[Math] How to a set be closed and bounded but not compact

compactnessgeneral-topologyreal-analysis

In Rudin's Principles of Mathematical Analysis(3E), Chapter 2, Exercise 16 says let E be the set $ E = \{ p \in\Bbb Q \mid 2 < p^2 <3\} $, where $\Bbb Q$ is the set of all rationals as a metric space with $d(p,q) = |p -q|$.

You are asked to show that $E$ is closed and bounded in $\Bbb Q$ but that $E$ is not compact? But is not the definition of compact that the set is closed and bounded?

You are also asked to show the set is open in $\Bbb Q$, when you have just showed it is closed in $\Bbb Q$?
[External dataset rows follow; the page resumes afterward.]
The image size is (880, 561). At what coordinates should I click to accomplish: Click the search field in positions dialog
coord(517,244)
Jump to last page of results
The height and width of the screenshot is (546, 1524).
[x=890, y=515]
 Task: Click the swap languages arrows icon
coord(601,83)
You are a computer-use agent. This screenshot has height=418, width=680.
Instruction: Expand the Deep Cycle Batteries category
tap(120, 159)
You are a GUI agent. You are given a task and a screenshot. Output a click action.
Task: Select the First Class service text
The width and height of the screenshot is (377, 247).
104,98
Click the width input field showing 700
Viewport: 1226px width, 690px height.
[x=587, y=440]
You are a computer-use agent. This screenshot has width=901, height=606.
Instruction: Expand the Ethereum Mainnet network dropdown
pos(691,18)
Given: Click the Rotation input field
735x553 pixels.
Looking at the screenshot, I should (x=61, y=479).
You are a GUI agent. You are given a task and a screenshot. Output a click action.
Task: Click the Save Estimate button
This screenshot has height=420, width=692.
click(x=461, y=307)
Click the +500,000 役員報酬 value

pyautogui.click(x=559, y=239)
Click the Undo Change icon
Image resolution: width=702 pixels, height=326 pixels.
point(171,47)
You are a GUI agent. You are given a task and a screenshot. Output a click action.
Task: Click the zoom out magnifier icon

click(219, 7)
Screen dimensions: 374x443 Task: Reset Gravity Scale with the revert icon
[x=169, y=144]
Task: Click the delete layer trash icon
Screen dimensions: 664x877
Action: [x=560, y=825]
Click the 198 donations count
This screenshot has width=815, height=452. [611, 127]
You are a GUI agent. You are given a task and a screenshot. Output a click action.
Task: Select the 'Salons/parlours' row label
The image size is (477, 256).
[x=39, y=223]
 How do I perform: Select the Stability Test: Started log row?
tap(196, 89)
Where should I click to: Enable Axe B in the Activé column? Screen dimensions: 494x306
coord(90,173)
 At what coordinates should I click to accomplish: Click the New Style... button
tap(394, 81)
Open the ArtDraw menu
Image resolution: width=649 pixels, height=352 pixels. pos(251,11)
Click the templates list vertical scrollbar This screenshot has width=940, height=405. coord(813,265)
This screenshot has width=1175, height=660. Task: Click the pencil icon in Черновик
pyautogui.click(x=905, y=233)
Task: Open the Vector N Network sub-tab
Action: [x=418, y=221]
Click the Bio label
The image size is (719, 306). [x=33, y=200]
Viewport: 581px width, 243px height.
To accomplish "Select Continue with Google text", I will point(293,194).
I am not asking how to do this problem, I am just asking how this problem is even a question when it seems it is contradicting itself. Is there a loophole I am not seeing?

Best Answer

There are two major misconceptions in your question:

  1. You are assuming that a closed and bounded set is compact by definition. In fact, this is not the definition of a compact set. In the most general setting, a compact set is one such that every open cover has a finite subcover (this is a moderately technical topological definition, which depends on what you mean by an "open set," a "cover," and a "subcover"). If you don't want to get into the nitty-gritty of topology, you can define compact sets in metric spaces in terms of sequential compactness. A set is sequentially compact if every sequence in that space has a convergent subsequence. In metric spaces, it turns out that compactness and sequential compactness are equivalent.

    On the other hand, what you assert as the definition of a compact set is, in fact, a theorem which can be proved under certain hypotheses. For example, in real analysis you have the Heine-Borel Theorem, which states that in $\mathbb{R}^n$, a set is compact if and only if it is closed and bounded. If you are taking a course in real analysis, you might see this given as the definition of compactness in order to avoid topological or sequential technicalities, however it is important to note that this is not a definition which works in all metric spaces. Indeed, Rudin almost certainly gives this exercise in order to demostrate the importance of the completeness of $\mathbb{R}$ for analysis.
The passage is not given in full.